Opening with “The Night the Wizard Shook the Earth,” Sunday’s homage initially finds Dr. Loveless and his 7-foot-2 servant, Voltaire, collaborating on the demise of a Prof. Nielsen, who hopes to give his formula for a new powerful explosive to the U.S. government.

Un uh! It seems that Loveless has created a similar explosive and wants no competitors. Even though West is assigned to protect Prof. Nielsen, Loveless murders him with an explosive pill shot from a peashooter. Later, Loveless threatens to use his own explosive to blow up 5,000 people.

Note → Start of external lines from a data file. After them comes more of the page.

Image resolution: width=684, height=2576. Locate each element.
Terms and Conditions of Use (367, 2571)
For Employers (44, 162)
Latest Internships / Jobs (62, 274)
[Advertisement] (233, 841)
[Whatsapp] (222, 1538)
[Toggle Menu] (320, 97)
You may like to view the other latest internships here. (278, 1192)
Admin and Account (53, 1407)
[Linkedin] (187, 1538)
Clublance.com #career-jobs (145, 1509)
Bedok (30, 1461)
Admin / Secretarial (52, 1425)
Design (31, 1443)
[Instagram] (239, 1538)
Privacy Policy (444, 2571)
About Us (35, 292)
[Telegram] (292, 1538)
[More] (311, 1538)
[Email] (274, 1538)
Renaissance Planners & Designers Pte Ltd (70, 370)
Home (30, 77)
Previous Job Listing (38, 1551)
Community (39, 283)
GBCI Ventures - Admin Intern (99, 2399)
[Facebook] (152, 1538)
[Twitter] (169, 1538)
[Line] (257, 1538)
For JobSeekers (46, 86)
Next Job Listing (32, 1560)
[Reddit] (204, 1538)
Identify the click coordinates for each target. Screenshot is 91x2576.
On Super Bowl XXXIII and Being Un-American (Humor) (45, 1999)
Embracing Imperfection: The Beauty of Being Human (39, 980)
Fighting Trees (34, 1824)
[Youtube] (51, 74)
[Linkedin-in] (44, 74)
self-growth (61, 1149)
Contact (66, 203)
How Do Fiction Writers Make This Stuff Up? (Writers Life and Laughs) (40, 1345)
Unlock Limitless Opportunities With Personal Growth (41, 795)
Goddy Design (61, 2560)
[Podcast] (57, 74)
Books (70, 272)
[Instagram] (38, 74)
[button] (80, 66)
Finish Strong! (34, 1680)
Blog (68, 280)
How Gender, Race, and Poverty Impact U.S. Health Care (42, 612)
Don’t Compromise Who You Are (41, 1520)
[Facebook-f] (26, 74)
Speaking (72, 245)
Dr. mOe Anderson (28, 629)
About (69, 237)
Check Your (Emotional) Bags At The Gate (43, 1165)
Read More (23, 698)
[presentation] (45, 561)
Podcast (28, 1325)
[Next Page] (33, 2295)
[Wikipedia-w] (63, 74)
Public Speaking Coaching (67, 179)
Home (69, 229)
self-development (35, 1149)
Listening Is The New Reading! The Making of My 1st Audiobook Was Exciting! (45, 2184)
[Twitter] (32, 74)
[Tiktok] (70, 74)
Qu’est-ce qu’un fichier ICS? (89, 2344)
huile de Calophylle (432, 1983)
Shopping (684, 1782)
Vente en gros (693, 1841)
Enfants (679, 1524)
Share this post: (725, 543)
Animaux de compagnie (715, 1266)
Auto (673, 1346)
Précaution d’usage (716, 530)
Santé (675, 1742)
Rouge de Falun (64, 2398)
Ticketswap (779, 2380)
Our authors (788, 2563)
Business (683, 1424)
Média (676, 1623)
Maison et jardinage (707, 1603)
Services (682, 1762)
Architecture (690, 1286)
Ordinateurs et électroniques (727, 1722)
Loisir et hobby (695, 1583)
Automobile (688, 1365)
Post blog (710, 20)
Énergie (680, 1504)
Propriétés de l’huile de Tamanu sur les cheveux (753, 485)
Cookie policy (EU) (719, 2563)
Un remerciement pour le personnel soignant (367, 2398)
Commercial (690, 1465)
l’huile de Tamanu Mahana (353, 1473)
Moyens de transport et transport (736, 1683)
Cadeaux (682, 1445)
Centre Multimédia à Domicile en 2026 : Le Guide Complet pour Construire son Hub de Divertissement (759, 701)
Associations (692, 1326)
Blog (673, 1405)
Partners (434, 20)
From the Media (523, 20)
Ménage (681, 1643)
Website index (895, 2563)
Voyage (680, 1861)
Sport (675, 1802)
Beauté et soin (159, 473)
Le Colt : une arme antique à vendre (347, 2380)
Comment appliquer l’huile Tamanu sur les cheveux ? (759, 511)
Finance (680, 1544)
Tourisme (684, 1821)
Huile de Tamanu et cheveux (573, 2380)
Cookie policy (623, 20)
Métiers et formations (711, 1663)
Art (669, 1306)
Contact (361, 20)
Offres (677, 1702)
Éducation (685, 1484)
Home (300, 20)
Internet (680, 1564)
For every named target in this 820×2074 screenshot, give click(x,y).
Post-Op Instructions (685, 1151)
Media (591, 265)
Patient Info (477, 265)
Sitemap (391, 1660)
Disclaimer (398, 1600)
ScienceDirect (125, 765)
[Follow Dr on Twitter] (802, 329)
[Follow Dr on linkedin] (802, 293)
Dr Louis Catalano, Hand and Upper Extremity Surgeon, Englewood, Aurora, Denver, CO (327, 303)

You should catch him when he’s in a bad mood.

Next, in “The Night That Terror Stalked the Town,” West is overcome by gas fumes in a carriage, after which he awakens in a ghost town where he is confronted by Loveless and Voltaire. Loveless this time plans to surgically transform one of his henchmen into a double for West and have him infiltrate the U.S. Secret Service so that he can recover the atomic explosive formula Loveless says West stole from him. Is this genius or what?

And next, in “The Night of the Murderous Spring,” a looker named Kitten Twitty induces West to carry her trunk to her hotel room. What West doesn’t know is that inside the trunk is--yes--the giggling Loveless, who later emerges to combine West’s shaving water with a drug that turns its users into murderers.

Is there no end to this fiend’s wickedness? Well, in another episode Loveless reduces West to a six-inch miniature as part of his plan to rule a world of “little people.”

There’s talk these days about the rejuvenation of the Western in both theatrical films and TV. Although the locale fits, calling “The Wild Wild West” a Western is a bit far-fetched. Calling it fun is right on the mark.